As noted earlier, NIDA is the antithesis of what science is supposed to be
about- as I hope eventually to demonstrate by several specific examples--
however,  this post is to call attention to another abomination: the
Bush Administration's recent spate of criminal prosecutions of "pain" doctors; 
a reprise of the same tactics which allowed Harrison to evolve into the massive
fraud we now call the "war on drugs."

 It's timely because of today's announcement that Dr. Cecil Knox,
a 56 year-old pain specialist in Virginia, has finally succumbed to almost
four years of federal prosecution (persecution) which had produced a hung
jury (11-1 for outright acquittal) in 2003. He is finally accepting a plea
bargain in lieu of a retrial. Significantly; it was only after treatment
for his recurrent lymphoma had produced a remission that the government elected
to retry him. His assets had been frozen and the four charges he's pleading
to were not even in in the original indictment; yet none of that appears
in the government's obnoxiously triumphant press release.
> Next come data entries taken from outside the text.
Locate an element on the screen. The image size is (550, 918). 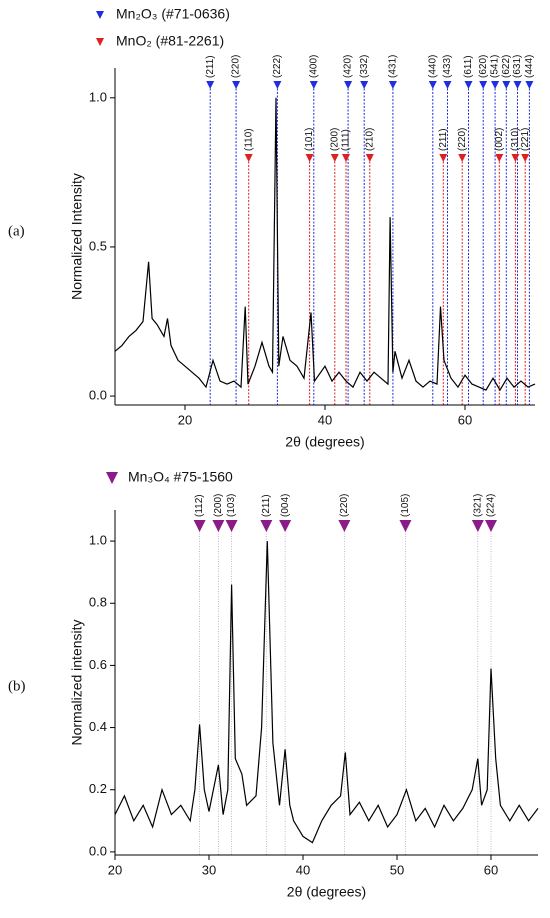
reference-label: (112) is located at coordinates (200, 506).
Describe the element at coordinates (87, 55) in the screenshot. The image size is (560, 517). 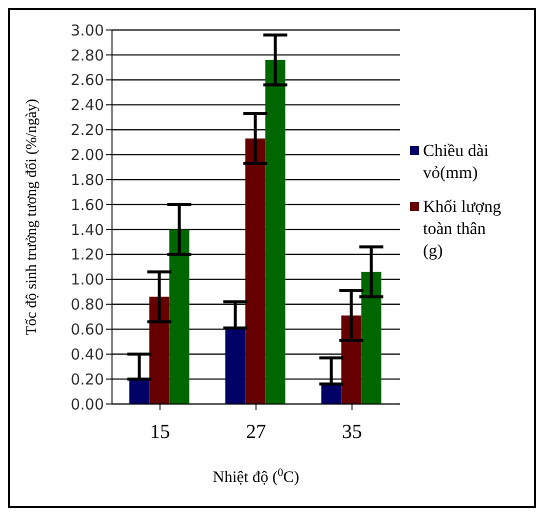
I see `y-tick-label: 2.80` at that location.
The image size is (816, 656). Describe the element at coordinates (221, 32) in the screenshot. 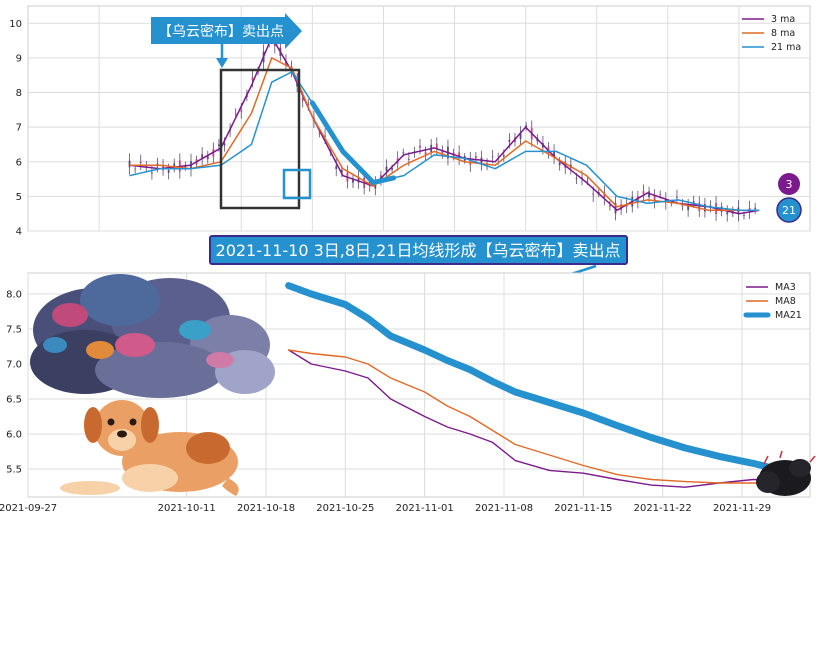

I see `callout-arrow-label: 【乌云密布】卖出点` at that location.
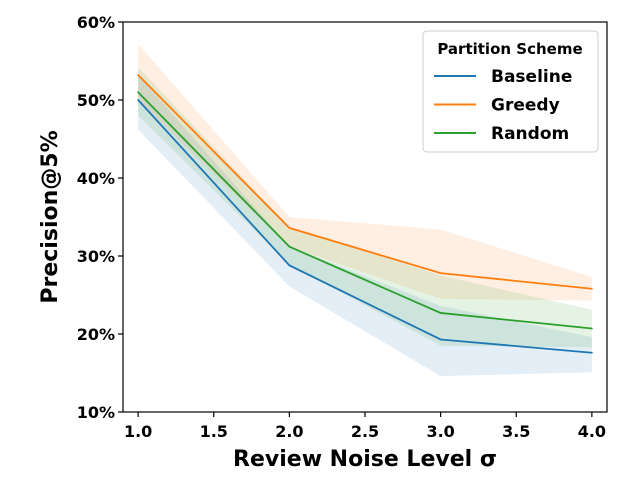 The height and width of the screenshot is (480, 640). Describe the element at coordinates (440, 432) in the screenshot. I see `x-tick-label: 3.0` at that location.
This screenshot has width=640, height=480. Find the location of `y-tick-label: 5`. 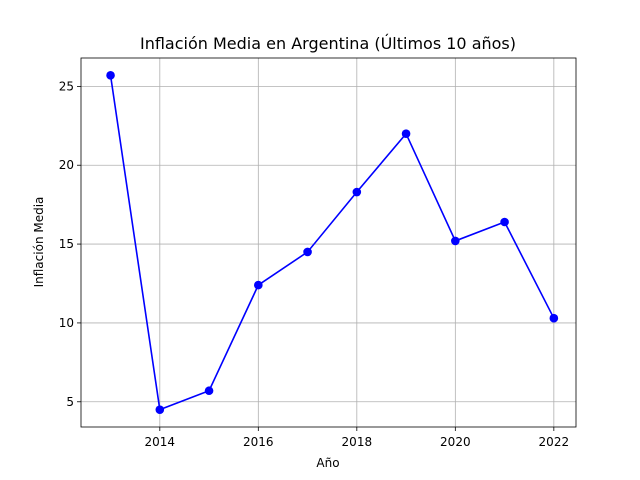

y-tick-label: 5 is located at coordinates (70, 402).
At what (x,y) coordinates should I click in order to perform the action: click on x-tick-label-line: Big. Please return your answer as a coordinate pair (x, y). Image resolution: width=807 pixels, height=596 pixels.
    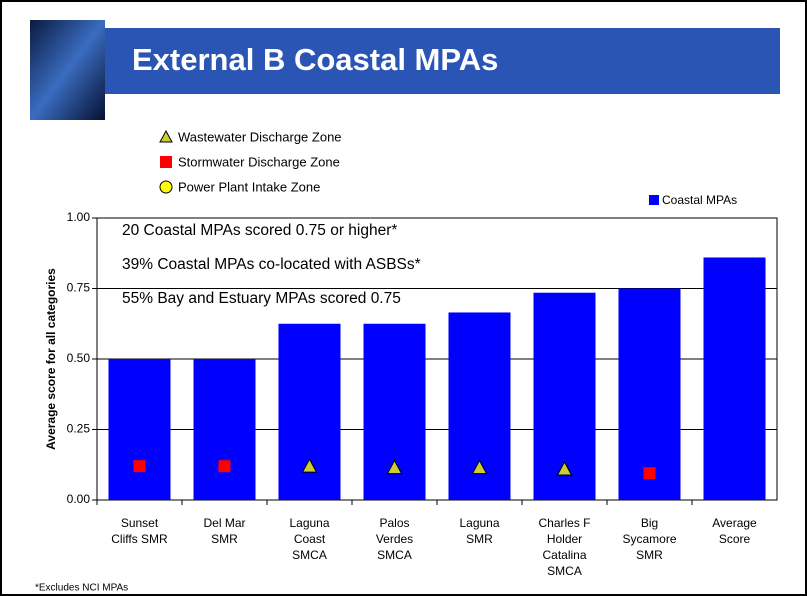
    Looking at the image, I should click on (650, 523).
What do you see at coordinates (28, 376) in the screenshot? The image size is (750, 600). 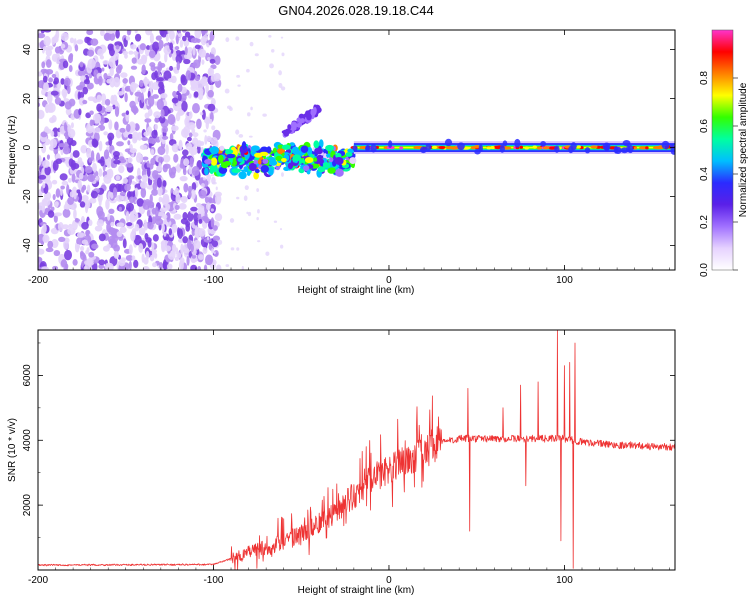 I see `y-tick-label: 6000` at bounding box center [28, 376].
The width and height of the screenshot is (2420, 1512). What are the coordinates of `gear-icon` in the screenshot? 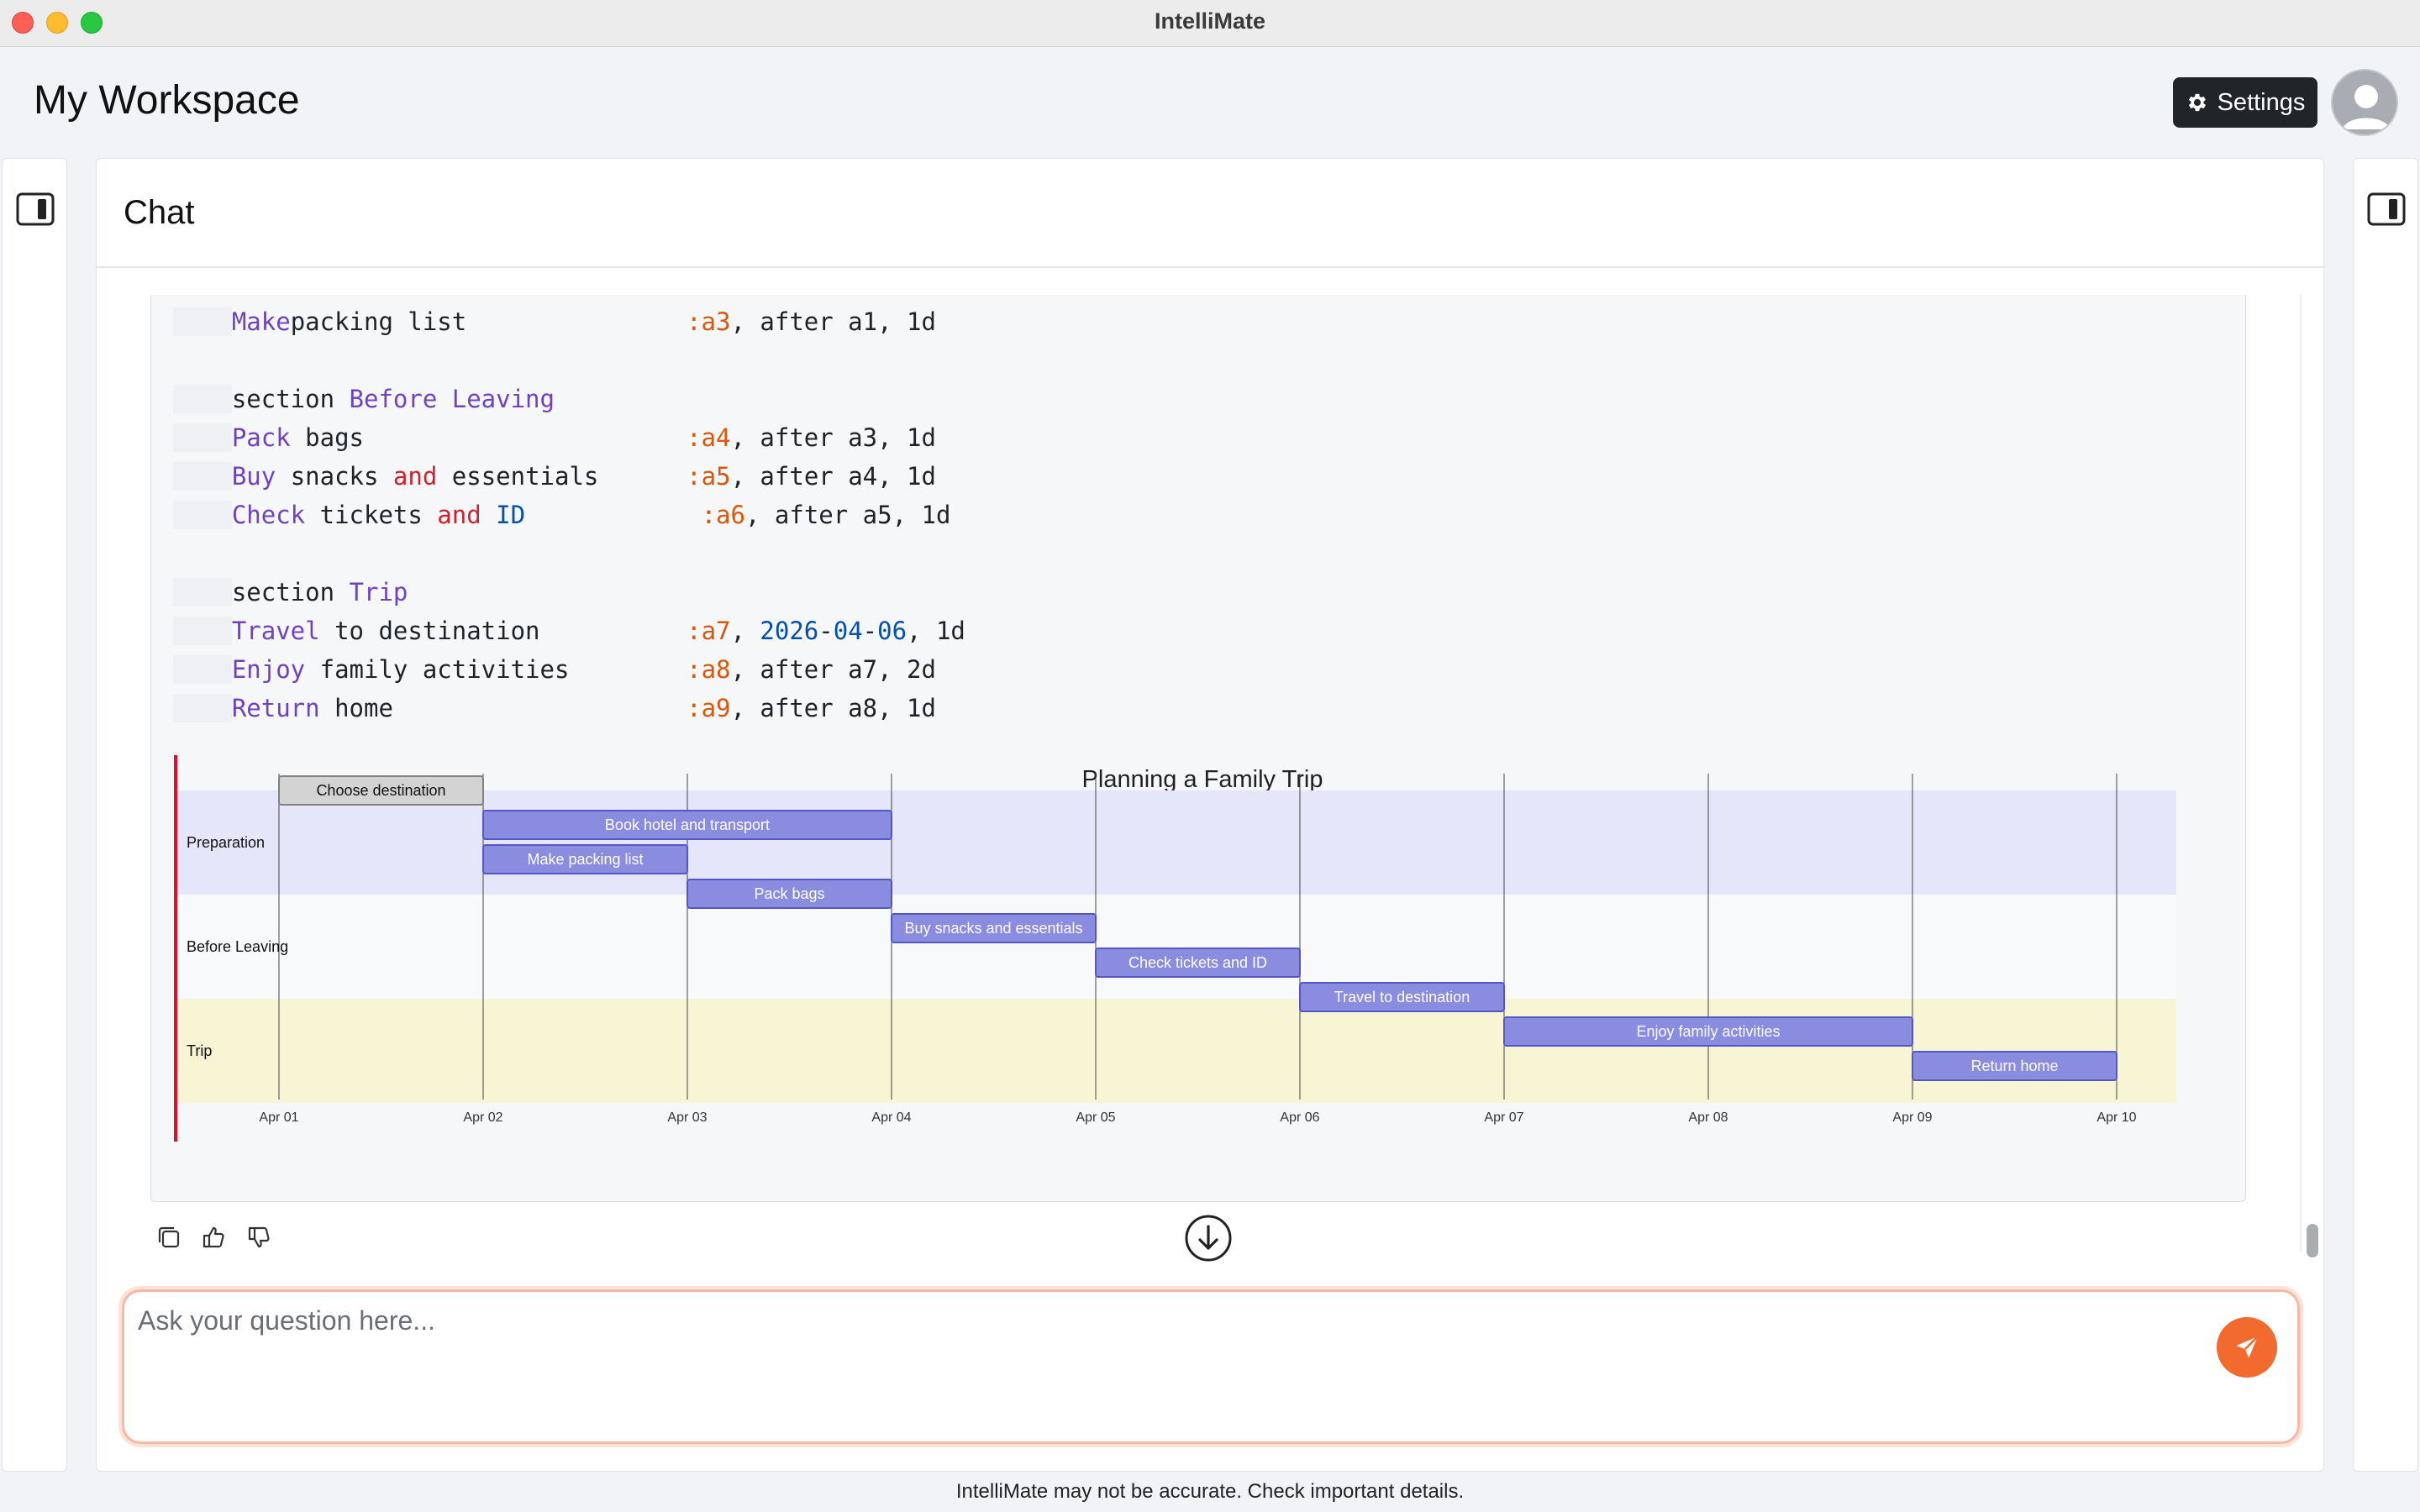 It's located at (2197, 102).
I have never met Doctor Knox, but two things are crystal clear from the 
newspaper accounts: he's no criminal, and whatever irregularities he may
have been guilty of would have been better dealt dealt with through either
peer review or tort (malpractice) procedures; and that's clearly what would
have happened if had he had been anything other than a pain specialist. He's also not the only such specialist undergoing a similar ordeal.
What we are now seeing from our arrogant and dishonest "drug control" bureaucracy
is a modern version of the same witch-hunt that started this mess over ninety
years ago.

The players may have changed; but the dishonesty remains the same.